Depuis des années, Ray Soudah, fondateur de la société de consultants Millenium Associates à Zoug, prédit une consolidation des banques de gestion de fortune sans qu'elle se manifeste. «Le secteur vit une conjoncture trop favorable pour ressentir le besoin de fusions ou d'acquisitions. Et pourtant, c'est le moment ou jamais pour un vendeur de mettre son établissement sur le marché car il aura l'embarras du choix pour sélectionner un acquéreur!» soutient le spécialiste, lors d'un entretien mardi à Genève.

La raison de cette santé éclatante s'explique non seulement par la bonne tenue de l'économie en général, mais aussi de facteurs géopolitiques liés au Moyen-Orient. «Au plus fort de la crise du secteur de la gestion de fortune, personne n'anticipait un redressement aussi rapide», poursuit l'expert.

Comme l'essor profite à tous, personne ne se sent contraint de se retirer du marché. Ce sentiment de confiance s'alimente en outre de la conviction largement partagée que cette tendance va se poursuivre encore longtemps. L'environnement économique se double d'une réalité culturelle: les banquiers suisses n'aiment pas vendre ce qui fait leur vie, au contraire de leurs pairs anglo-saxons, beaucoup moins sensibles à cet argument.

Le dynamisme prime

«Toutefois, vous ne profitez pas dans la même proportion de cette conjoncture favorable selon que vous êtes petit ou grand», observe Soudah. Le facteur clé du succès est le réseau de clientèle.

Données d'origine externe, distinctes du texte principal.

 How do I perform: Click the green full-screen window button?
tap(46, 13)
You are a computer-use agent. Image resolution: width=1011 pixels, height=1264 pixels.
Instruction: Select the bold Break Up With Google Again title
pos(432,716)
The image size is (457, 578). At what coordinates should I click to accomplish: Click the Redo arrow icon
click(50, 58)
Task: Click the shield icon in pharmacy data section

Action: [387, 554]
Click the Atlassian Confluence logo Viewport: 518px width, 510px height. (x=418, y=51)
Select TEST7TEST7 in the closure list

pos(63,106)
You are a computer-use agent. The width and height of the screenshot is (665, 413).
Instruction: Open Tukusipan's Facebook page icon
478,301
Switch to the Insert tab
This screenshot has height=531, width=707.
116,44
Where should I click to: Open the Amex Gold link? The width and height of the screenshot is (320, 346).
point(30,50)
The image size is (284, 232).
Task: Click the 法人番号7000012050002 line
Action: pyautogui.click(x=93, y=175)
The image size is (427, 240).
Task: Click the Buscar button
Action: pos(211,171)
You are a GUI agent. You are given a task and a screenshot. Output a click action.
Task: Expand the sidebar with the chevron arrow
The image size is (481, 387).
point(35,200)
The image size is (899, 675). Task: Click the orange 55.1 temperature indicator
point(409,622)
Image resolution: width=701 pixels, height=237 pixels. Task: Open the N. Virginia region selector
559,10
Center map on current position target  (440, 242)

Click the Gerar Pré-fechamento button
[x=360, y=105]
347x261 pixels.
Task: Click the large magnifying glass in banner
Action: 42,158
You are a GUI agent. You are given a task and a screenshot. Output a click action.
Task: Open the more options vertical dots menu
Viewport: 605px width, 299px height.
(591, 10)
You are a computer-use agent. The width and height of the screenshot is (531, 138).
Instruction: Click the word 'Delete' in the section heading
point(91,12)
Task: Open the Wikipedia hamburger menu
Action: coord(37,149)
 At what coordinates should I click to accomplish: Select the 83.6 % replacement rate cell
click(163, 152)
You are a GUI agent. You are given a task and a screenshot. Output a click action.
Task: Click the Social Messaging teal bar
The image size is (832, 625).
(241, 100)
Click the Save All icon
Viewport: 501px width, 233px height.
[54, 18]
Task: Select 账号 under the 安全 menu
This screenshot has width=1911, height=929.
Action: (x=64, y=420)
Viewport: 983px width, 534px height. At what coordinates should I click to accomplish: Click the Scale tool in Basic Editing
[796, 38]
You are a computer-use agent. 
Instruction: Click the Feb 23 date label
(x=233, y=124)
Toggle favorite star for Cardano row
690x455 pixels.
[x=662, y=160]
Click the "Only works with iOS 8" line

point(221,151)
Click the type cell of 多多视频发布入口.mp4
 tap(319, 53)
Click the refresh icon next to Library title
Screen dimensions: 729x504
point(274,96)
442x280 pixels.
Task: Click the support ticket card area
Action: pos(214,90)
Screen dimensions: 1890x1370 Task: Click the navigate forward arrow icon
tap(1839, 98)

Moins celui-ci est performant, moins la banque pourra croître en ligne avec le reste du marché. D'où les efforts particuliers en marketing que les petits établissements doivent déployer s'ils veulent rester durablement compétitifs, en plus, naturellement, de la qualité et des performances de leur gestion.

Cette réalité prendra toute sa dimension le jour hypothétique où le propriétaire de la banque décidera de vendre. «Le critère principal de la fixation du prix n'est plus la masse sous gestion, mais le dynamisme affiché par la banque», explique le consultant.

Pour deux établissements de taille similaire, le prix peut varier du simple au double. Une banque statique pourrait se payer dix fois son bénéfice opérationnel (EBITDA). Sa concurrente à forte croissance pourrait espérer se vendre près de vingt fois ce résultat.